There is understandable concern internationally about the spread of the coronavirus. Primary concerns must always be for the health and welfare of those affected both directly and indirectly by the virus and how to control the virus so that more lives are not affected.
The social and economic impact of major Chinese cities on lockdown and restricted travel remains difficult to gauge. For businesses based in China it is an uncertain time. Contracts are inevitably being interrupted, retailers are being hit hard, ship calls at major Chinese ports are significantly reduced, and restrictions imposed are impacting upon industrial activity too.
Things will get better but what can be done in the meantime to limit the damage?
There are steps that businesses can take to limit economic damage depending on the contractual rights and obligations in place. For contracts governed by English law, this will require consideration of the force majeure clause, if any, as well as business continuity and/or disaster recover obligations.
It has been reported that many businesses are seeking to rely on force majeure provisions.
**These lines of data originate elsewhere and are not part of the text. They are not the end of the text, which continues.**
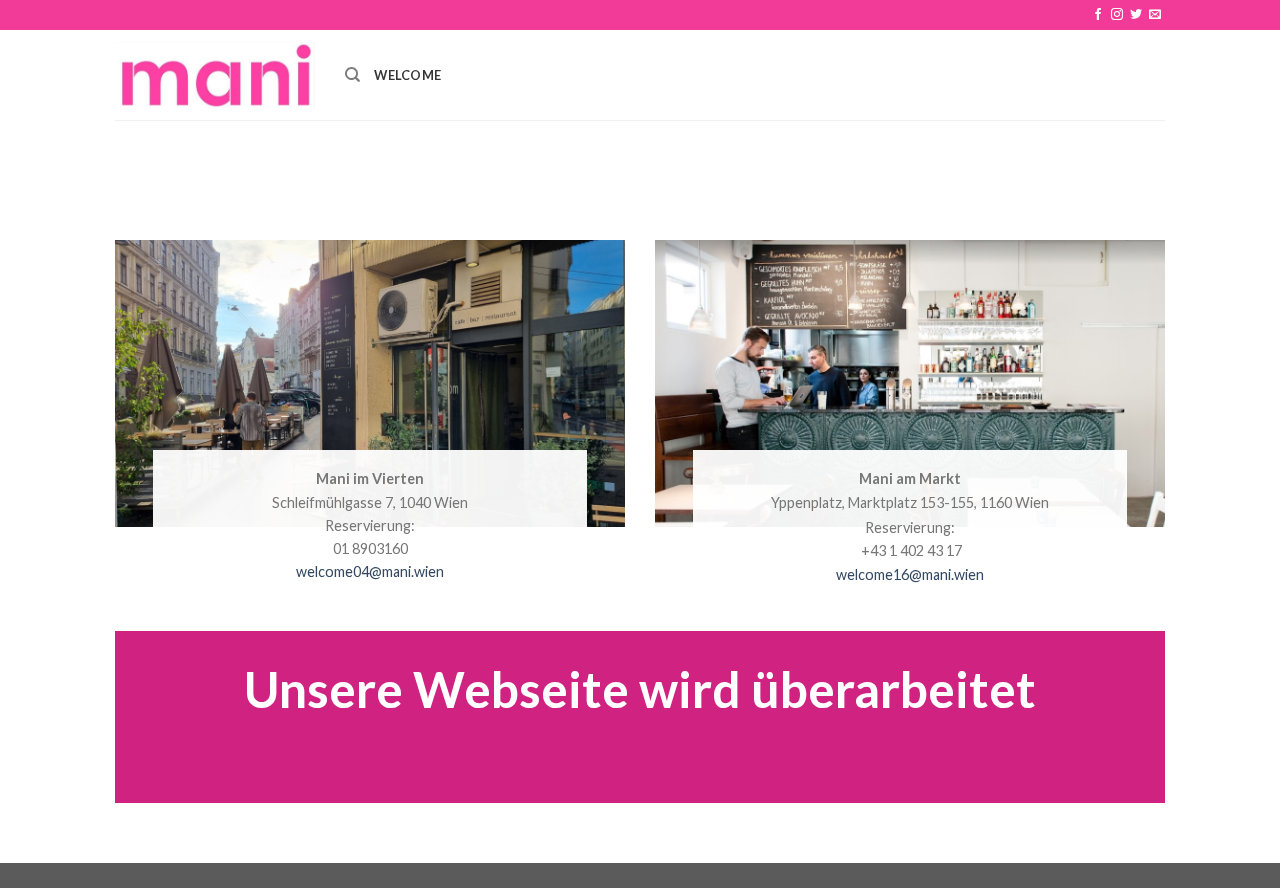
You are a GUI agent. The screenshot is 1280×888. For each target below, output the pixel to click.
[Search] (352, 75)
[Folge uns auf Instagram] (1117, 15)
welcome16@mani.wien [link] (910, 574)
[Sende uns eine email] (1155, 15)
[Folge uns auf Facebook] (1098, 15)
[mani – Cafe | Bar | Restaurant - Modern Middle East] (215, 75)
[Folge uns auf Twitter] (1136, 15)
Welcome (407, 75)
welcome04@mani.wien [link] (370, 571)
A force majeure event is one that is unforeseeable and unavoidable, not the result of either parties' actions, and makes it impossible for a party to perform a contract. The clause allows that party to declare force majeure and be relieved from performing its obligations.
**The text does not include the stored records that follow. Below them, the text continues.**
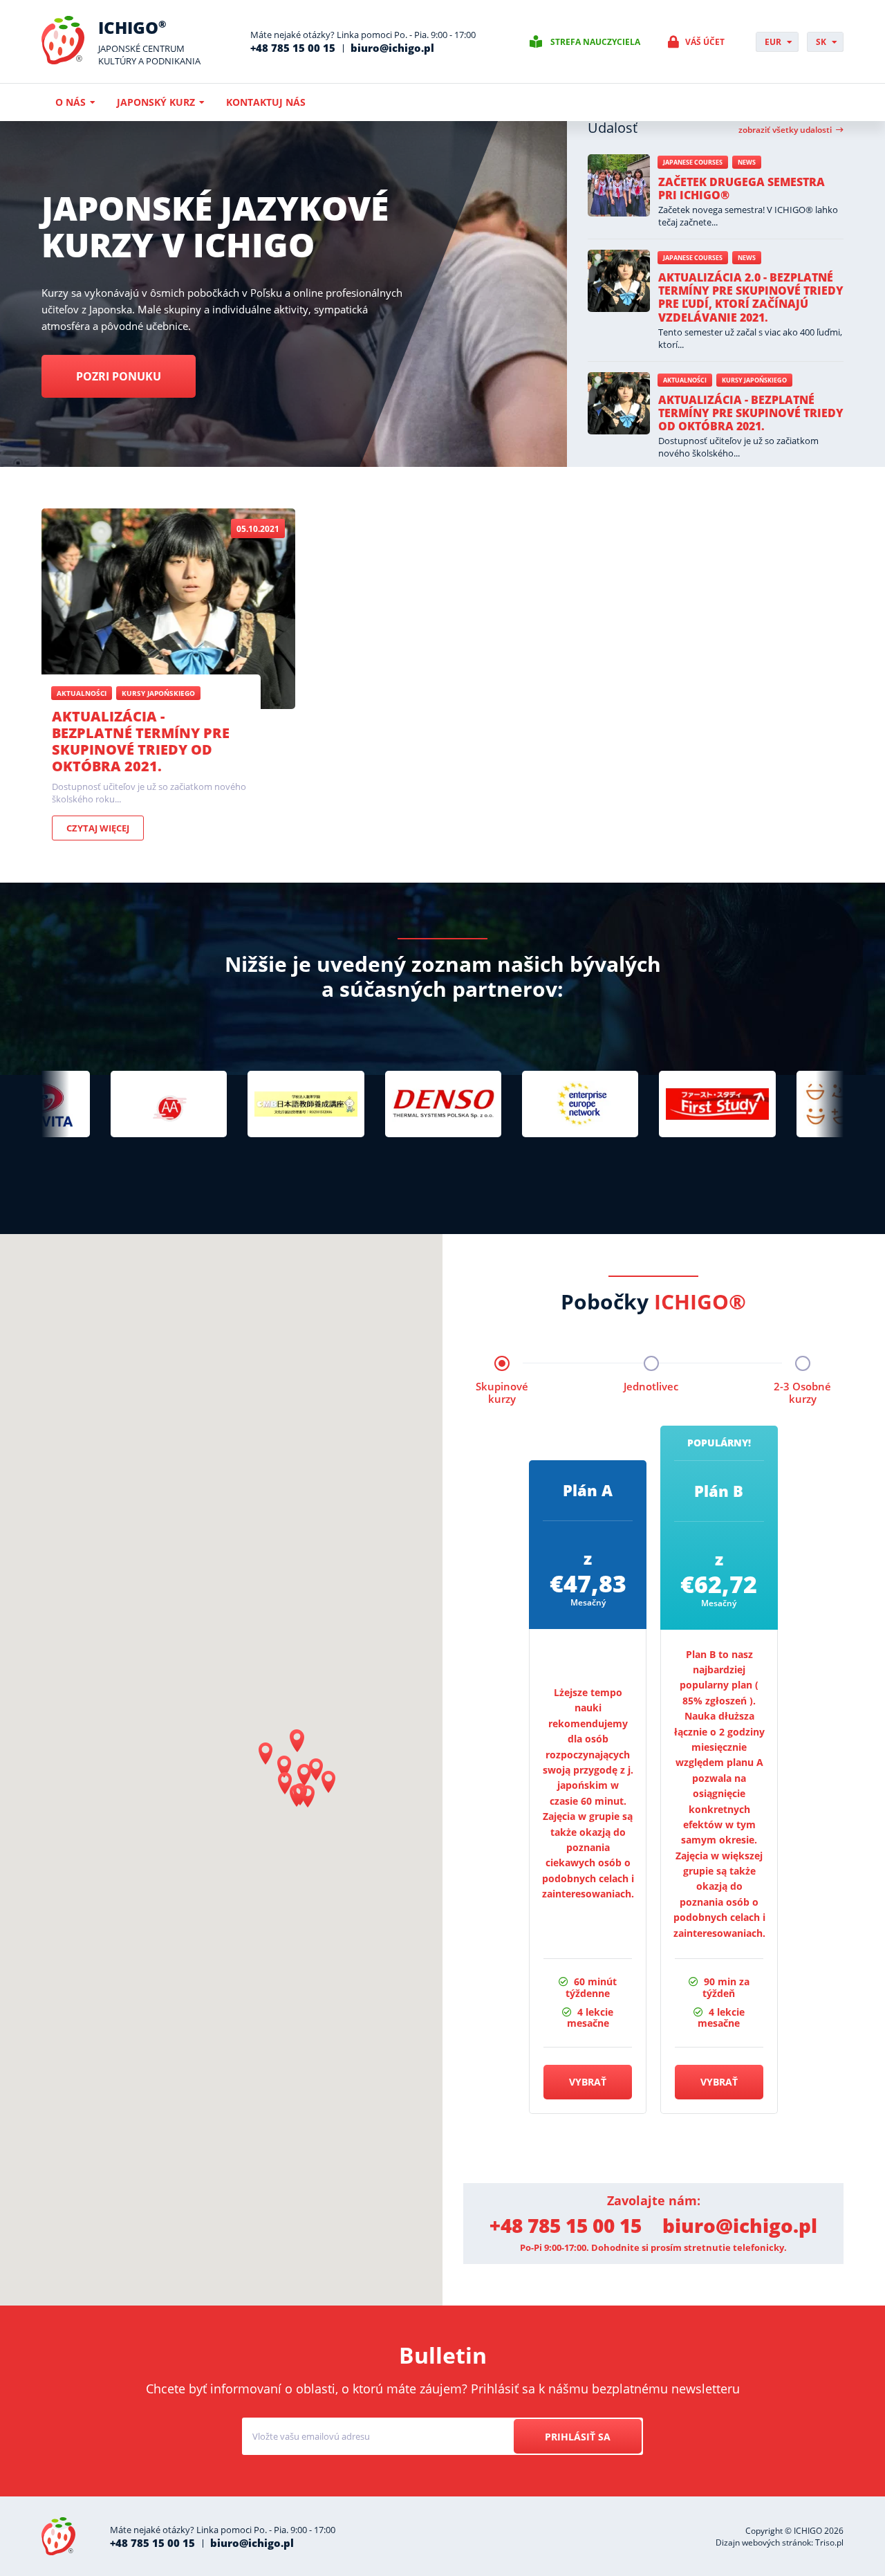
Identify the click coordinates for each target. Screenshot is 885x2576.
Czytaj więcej (97, 828)
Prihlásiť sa (578, 2436)
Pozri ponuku (118, 376)
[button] (297, 1741)
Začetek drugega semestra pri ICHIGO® (741, 188)
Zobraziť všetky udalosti (785, 130)
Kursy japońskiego (754, 380)
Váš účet (705, 42)
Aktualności (685, 380)
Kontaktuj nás (266, 102)
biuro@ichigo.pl (392, 48)
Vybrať (587, 2081)
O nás (70, 102)
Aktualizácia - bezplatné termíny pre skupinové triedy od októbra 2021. (751, 413)
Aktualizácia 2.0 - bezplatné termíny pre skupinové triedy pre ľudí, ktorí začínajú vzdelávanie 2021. (751, 297)
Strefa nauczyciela (595, 42)
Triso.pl (829, 2542)
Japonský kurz (156, 102)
Natural disasters, wars, riots, revolutions, explosions, strikes, and government actions can all be force majeure events.
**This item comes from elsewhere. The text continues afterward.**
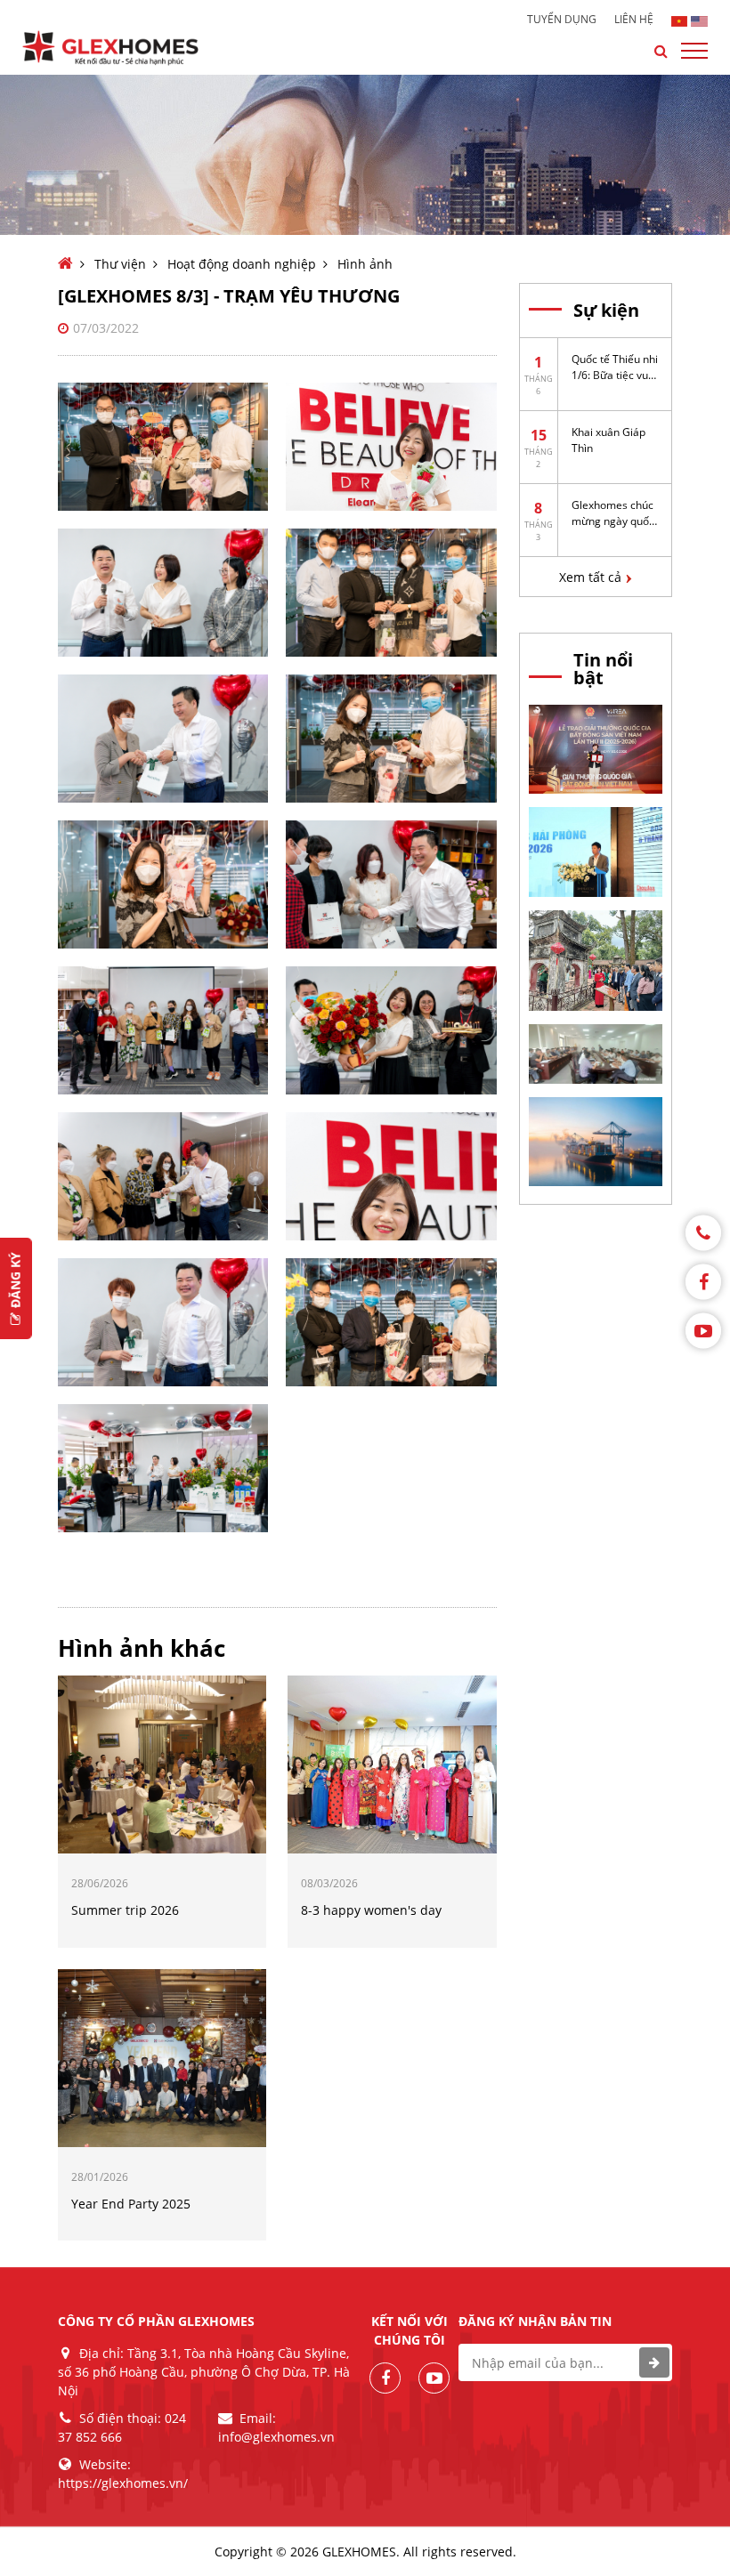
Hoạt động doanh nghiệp (241, 263)
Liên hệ (633, 19)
- Whether or not the outbreak of coronavirus is covered will depend upon the wording of the clause.
- The other contracting party may resist force majeure and there may be resulting litigation.
- From a commercial perspective reliance on force majeure may impact upon future business relations.
- It is important to consider how a force majeure clause might interact with any business continuity and disaster recovery provisions.
- It is important to check contractual notice requirements to protect against a technical challenge.
- Where there is no force majeure clause, it may be possible in English law to argue frustration which could result in the contract being discharged and the parties released from future obligations.